Husn Ara lives in Bari Phulwaria village in Bajpatti block of Sitamarhi district in Bihar. Many of the roughly 5,700 inhabitants of this panchayat are poor and subsistence farmers, or landless agricultural labourers. Husn Ara is one of them.
She was married to her cousin, Mohammed Shabbir, at a very young age. He moved to Hyderabad to work in a leather bag manufacturing unit five years ago; before that, he too was an agricultural labourer. “He earns Rs. 5,000 a month and sometimes sends Rs. 2,000 back home. Since he has to meet his own expenses, the supply of money from his end is irregular,” says Husn Ara.
Many of the men from the village work in the cities, in Ahmedabad, Delhi, Jaipur, Kolkata and Mumbai. They mostly work in textile factories, as tailors making hand bags, as cooks and helpers in roadside eateries. The money they send back home has brought some changes to the village. From just 3-4 hand pumps for water a few decades ago, now almost every household has a hand pump. Most of the older mud and bamboo dwellings have become brick and cement houses, though many, like Husn Ara’s house, still lack toilets, despite the prime minister’s plans of an ‘open defecation free’ country by 2022. The villages here got electricity only in 2008 and concrete roads as late as 2016.
Like many other Muslim women of Phulwaria, 56-year-old Husn Ara too has worked as an agricultural labourer since childhood. Her mother, Samel, who died nine years ago, did the same work. The family’s poverty didn’t allow Husn Ara or her children to go to a school or a madrasa. The literacy rate in Bari Phulwaria is a low 38.81 per cent (Census 2011), and just 35.09 per cent for women.
Husn Ara’s father, Mohammed Zahoor, still tries to work for daily wages – he is 100 years old, he says.
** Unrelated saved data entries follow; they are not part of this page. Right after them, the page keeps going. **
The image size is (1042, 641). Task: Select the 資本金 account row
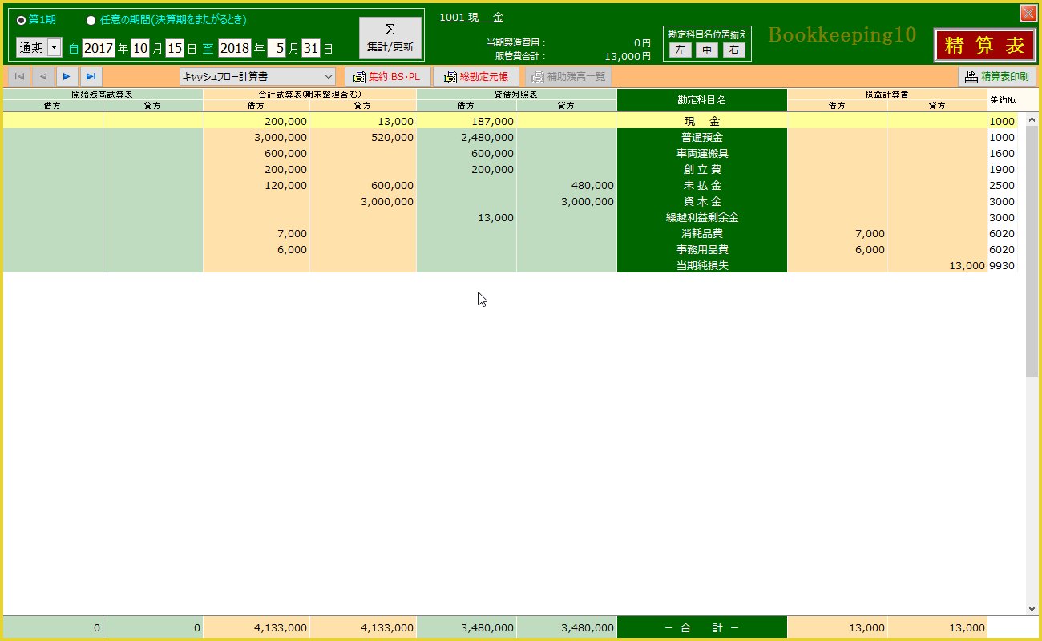701,201
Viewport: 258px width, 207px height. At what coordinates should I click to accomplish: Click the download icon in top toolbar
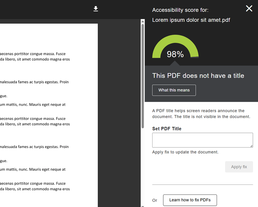(95, 9)
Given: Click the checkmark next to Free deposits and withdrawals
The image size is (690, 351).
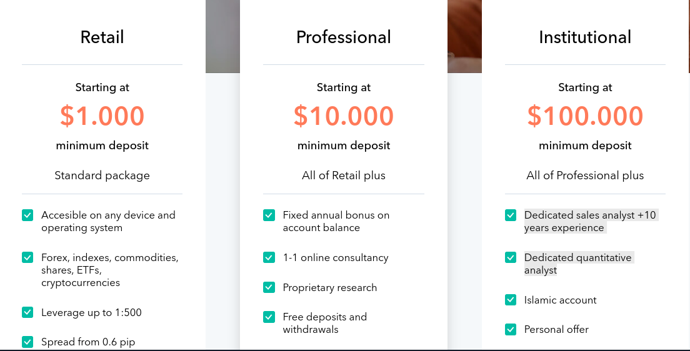Looking at the screenshot, I should (x=269, y=317).
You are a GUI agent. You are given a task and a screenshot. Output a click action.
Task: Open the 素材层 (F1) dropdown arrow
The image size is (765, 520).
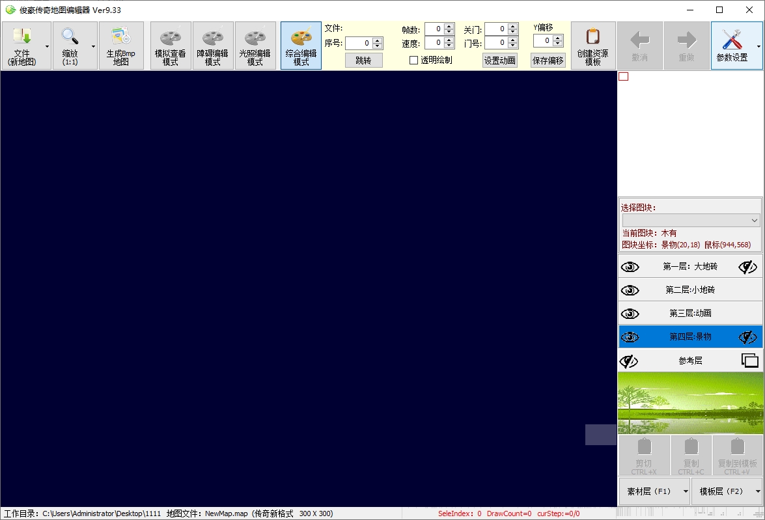pyautogui.click(x=684, y=492)
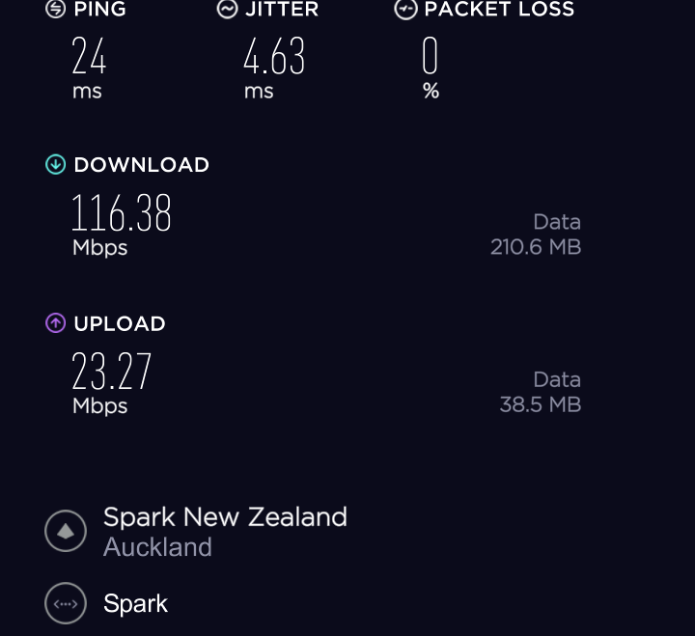This screenshot has width=695, height=636.
Task: Click the 0 % packet loss value
Action: pos(431,57)
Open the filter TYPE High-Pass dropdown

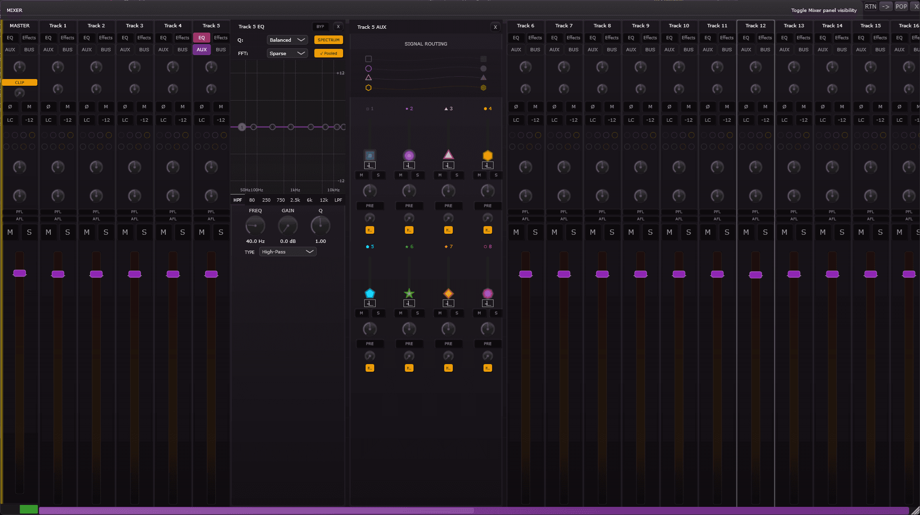(288, 252)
He can no longer hoe or plough all day, so he staggers around the fields sowing seeds and cutting the crop in harvesting season. "I am a sharecropper,” he says. Farming has become unpredictable and unprofitable, and the paddy and wheat crops have become erratic, he adds. “Traditional farming methods are fading out, farmers are using tractors, which has reduced the work of daily wagers. Those who manage to find some work cannot earn more than Rs. 300-350 a day.”
Although the land in and around Bari Phulwaria is fertile, water for irrigation is scarce. The Adhvara river flows barely one kilometre west of the village, but it is full only in the rainy season and remains dry for the rest of the year. Inadequate rain in the region for the last three years has created a drought-like situation.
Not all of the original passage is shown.